*** Opening ENTRIES SUPPLIED ***

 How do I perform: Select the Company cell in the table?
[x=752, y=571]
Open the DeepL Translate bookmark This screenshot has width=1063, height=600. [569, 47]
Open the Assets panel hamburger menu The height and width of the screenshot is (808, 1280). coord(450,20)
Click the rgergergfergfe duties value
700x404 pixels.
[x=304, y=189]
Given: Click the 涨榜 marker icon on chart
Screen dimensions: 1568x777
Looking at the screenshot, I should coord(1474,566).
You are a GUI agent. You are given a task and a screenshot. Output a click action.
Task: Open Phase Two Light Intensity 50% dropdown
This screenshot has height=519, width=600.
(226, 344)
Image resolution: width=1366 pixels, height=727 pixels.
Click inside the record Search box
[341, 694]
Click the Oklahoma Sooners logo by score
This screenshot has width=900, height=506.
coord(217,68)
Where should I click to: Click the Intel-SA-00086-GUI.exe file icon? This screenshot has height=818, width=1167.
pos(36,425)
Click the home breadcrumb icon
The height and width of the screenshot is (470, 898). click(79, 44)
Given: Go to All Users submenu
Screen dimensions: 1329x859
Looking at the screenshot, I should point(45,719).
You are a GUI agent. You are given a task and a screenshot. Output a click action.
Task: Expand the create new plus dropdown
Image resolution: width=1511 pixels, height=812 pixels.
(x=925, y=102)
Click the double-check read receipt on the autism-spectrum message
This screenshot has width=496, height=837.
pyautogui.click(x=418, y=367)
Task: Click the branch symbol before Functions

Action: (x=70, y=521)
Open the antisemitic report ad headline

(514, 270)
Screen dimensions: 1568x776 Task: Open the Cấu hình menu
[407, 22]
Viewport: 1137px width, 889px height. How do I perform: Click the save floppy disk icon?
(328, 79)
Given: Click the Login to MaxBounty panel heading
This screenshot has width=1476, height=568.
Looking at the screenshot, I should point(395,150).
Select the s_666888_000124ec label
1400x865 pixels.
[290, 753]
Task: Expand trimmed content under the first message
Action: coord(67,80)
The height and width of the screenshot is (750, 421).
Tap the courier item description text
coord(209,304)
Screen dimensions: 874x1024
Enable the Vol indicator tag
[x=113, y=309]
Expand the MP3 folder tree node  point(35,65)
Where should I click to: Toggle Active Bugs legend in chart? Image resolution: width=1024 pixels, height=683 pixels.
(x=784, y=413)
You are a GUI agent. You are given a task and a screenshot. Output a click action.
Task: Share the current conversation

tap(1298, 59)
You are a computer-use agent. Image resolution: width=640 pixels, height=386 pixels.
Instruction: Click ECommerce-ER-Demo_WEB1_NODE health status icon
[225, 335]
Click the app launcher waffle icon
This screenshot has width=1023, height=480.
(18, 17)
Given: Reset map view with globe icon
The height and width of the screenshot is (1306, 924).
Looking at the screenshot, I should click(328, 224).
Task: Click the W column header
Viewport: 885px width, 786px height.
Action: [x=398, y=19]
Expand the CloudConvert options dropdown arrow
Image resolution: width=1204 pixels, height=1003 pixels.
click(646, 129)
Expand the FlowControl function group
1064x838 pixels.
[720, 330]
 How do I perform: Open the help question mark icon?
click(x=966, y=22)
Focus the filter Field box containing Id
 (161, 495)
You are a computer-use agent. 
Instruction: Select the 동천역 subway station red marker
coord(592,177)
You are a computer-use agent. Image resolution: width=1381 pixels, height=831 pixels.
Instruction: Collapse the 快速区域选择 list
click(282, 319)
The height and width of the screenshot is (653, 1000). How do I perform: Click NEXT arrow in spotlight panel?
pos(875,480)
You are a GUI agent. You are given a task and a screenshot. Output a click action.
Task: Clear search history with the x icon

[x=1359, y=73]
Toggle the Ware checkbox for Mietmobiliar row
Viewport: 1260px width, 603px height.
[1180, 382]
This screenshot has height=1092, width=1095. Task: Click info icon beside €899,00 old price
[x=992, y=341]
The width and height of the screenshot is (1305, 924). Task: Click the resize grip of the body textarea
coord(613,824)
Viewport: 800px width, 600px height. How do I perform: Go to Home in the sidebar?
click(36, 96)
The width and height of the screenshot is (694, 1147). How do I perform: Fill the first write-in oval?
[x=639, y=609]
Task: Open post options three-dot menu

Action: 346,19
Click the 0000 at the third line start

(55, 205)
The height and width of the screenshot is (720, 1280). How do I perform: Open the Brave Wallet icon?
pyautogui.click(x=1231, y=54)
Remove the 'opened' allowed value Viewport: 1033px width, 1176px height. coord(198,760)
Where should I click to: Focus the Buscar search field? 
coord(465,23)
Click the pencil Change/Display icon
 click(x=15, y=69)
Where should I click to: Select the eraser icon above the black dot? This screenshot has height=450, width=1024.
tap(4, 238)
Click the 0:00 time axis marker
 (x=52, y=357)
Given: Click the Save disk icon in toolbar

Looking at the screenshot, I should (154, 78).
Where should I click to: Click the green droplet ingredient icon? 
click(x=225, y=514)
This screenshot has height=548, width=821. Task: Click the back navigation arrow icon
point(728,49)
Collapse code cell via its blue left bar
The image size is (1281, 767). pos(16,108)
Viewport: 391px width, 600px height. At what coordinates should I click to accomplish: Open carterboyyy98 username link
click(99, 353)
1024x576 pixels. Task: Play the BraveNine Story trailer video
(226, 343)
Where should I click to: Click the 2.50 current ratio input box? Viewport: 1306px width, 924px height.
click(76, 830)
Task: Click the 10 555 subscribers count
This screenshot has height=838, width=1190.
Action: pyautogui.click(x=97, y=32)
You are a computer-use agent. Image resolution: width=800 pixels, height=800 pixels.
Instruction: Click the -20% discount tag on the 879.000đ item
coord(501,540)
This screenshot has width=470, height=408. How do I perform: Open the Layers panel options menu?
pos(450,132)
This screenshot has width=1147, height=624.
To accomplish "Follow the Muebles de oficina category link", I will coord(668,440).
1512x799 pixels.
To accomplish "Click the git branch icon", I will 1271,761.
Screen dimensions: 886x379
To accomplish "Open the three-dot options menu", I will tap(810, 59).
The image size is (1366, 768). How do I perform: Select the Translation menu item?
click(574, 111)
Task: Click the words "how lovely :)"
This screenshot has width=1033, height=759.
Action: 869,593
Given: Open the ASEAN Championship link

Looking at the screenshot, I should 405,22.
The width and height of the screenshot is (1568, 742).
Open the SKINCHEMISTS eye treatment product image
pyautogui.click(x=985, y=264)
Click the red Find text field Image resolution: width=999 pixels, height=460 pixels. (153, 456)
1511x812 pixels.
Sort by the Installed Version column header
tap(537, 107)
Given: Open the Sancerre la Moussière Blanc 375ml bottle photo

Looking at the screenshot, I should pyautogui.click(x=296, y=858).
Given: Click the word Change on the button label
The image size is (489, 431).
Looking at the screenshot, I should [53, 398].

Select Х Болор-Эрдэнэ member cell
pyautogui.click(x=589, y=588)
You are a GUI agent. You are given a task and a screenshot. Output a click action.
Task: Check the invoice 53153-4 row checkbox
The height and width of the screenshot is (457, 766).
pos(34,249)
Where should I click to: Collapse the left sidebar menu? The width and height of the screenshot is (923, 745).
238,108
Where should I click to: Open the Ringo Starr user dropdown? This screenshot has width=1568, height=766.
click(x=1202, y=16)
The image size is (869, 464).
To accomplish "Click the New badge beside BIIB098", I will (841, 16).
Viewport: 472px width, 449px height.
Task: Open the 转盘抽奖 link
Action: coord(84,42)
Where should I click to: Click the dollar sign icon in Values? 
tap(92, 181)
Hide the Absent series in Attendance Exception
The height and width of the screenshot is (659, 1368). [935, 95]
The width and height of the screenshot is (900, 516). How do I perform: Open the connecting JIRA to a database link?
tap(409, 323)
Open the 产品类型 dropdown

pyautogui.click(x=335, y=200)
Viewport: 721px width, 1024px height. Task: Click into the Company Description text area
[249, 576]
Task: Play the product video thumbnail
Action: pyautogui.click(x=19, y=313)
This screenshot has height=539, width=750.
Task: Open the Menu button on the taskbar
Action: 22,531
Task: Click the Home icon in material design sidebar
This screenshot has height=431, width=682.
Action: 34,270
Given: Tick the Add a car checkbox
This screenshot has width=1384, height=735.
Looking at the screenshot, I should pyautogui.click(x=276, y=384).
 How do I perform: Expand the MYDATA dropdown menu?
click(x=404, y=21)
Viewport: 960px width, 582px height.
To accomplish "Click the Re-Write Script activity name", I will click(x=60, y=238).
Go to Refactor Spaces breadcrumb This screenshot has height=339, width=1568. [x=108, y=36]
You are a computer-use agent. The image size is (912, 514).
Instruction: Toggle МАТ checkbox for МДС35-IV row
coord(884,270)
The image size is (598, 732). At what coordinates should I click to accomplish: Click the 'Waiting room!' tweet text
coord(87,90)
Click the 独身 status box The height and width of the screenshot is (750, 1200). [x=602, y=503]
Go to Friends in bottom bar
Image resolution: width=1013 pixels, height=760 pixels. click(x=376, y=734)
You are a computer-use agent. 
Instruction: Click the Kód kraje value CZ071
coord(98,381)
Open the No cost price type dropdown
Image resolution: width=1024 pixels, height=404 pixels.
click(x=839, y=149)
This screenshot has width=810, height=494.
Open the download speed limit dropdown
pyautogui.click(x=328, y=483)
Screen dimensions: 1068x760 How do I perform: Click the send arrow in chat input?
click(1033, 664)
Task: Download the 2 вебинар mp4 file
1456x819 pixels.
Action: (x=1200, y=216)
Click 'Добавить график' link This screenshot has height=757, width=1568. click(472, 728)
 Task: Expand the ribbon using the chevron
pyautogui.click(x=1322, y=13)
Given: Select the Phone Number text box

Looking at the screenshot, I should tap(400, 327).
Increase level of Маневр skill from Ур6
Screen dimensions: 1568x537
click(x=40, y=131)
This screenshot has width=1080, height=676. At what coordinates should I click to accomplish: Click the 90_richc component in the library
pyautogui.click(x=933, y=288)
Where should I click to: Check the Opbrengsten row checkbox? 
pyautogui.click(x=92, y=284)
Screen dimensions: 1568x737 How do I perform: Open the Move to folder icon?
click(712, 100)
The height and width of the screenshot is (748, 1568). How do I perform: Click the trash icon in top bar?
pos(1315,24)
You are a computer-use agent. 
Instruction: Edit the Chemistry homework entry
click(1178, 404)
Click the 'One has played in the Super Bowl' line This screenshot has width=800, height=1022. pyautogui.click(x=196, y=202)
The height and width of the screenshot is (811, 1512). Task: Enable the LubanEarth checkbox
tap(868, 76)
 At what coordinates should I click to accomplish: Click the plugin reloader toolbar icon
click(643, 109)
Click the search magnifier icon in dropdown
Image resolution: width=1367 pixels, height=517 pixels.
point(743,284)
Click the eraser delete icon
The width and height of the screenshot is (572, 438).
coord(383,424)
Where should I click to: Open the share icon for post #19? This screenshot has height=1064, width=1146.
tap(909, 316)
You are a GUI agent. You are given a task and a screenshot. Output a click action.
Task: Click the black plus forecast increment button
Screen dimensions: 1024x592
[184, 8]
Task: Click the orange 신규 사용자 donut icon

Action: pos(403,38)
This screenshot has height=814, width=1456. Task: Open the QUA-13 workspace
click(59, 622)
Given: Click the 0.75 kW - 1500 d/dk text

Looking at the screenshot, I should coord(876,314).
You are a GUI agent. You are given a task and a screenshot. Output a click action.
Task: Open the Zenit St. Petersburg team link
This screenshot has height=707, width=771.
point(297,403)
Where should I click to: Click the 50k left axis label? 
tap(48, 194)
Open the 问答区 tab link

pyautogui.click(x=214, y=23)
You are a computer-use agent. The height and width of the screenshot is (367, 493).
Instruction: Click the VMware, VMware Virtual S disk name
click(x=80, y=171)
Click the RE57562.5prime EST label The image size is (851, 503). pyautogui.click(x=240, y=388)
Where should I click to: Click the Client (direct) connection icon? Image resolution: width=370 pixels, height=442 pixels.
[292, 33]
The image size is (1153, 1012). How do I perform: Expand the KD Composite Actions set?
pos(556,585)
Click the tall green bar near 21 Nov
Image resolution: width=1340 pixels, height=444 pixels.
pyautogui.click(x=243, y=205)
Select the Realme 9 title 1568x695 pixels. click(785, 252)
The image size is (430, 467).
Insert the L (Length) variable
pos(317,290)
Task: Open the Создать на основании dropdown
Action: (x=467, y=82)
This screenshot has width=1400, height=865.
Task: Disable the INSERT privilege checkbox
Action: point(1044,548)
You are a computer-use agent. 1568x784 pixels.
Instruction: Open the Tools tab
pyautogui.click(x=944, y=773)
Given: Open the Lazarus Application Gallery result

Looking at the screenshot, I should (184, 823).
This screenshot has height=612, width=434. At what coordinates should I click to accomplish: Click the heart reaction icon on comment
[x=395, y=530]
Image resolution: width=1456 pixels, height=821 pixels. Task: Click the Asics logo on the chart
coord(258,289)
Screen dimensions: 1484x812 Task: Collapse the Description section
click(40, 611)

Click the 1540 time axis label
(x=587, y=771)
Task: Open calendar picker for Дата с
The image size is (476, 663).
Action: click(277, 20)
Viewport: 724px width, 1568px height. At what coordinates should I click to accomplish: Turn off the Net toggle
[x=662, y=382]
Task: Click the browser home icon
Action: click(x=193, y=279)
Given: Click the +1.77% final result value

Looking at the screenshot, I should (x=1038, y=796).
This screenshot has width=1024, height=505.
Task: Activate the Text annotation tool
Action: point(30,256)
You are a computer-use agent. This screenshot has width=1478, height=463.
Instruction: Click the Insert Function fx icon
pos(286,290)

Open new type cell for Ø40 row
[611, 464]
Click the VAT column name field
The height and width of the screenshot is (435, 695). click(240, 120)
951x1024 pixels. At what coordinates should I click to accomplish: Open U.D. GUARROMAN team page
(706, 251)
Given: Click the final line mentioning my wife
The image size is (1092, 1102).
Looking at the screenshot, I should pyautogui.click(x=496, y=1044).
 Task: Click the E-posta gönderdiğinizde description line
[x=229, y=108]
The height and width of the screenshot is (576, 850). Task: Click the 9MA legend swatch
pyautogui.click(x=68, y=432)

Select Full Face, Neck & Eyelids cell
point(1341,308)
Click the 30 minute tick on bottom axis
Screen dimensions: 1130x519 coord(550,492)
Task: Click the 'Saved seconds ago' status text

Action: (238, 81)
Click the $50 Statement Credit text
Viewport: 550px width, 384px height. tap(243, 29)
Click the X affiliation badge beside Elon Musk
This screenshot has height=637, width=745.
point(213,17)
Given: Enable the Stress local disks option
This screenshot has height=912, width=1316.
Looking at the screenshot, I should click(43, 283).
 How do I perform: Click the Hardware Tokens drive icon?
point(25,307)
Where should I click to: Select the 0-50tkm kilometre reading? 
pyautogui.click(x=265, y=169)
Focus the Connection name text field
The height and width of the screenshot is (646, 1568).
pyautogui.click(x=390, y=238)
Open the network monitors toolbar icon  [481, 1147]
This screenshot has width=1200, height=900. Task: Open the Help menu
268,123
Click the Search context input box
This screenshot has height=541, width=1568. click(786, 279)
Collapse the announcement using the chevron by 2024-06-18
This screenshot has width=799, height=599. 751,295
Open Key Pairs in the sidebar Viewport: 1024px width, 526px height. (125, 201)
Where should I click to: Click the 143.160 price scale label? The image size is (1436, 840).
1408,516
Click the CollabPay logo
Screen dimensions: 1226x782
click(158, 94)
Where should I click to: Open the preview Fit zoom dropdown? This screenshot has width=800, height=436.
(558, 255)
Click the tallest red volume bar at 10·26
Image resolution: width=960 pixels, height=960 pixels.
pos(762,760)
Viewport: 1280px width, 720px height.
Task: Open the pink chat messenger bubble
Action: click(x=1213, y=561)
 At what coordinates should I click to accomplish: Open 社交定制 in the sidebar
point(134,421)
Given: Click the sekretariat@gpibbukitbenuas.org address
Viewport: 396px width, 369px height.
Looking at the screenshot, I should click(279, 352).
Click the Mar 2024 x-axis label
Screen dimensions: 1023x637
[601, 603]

*** Closing ENTRIES SUPPLIED ***

▸ TO DO: A verbatim transcription is required: the first line of the listing, the line containing "Given: Go to All Users submenu", and every line between them.

▸ WORKED SOLUTION:
 How do I perform: Select the Company cell in the table?
[x=752, y=571]
Open the DeepL Translate bookmark This screenshot has width=1063, height=600. [569, 47]
Open the Assets panel hamburger menu The height and width of the screenshot is (808, 1280). coord(450,20)
Click the rgergergfergfe duties value
700x404 pixels.
[x=304, y=189]
Given: Click the 涨榜 marker icon on chart
Screen dimensions: 1568x777
Looking at the screenshot, I should coord(1474,566).
You are a GUI agent. You are given a task and a screenshot. Output a click action.
Task: Open Phase Two Light Intensity 50% dropdown
This screenshot has height=519, width=600.
(226, 344)
Image resolution: width=1366 pixels, height=727 pixels.
Click inside the record Search box
[341, 694]
Click the Oklahoma Sooners logo by score
This screenshot has width=900, height=506.
coord(217,68)
Where should I click to: Click the Intel-SA-00086-GUI.exe file icon? This screenshot has height=818, width=1167.
pos(36,425)
Click the home breadcrumb icon
The height and width of the screenshot is (470, 898). click(79, 44)
Given: Go to All Users submenu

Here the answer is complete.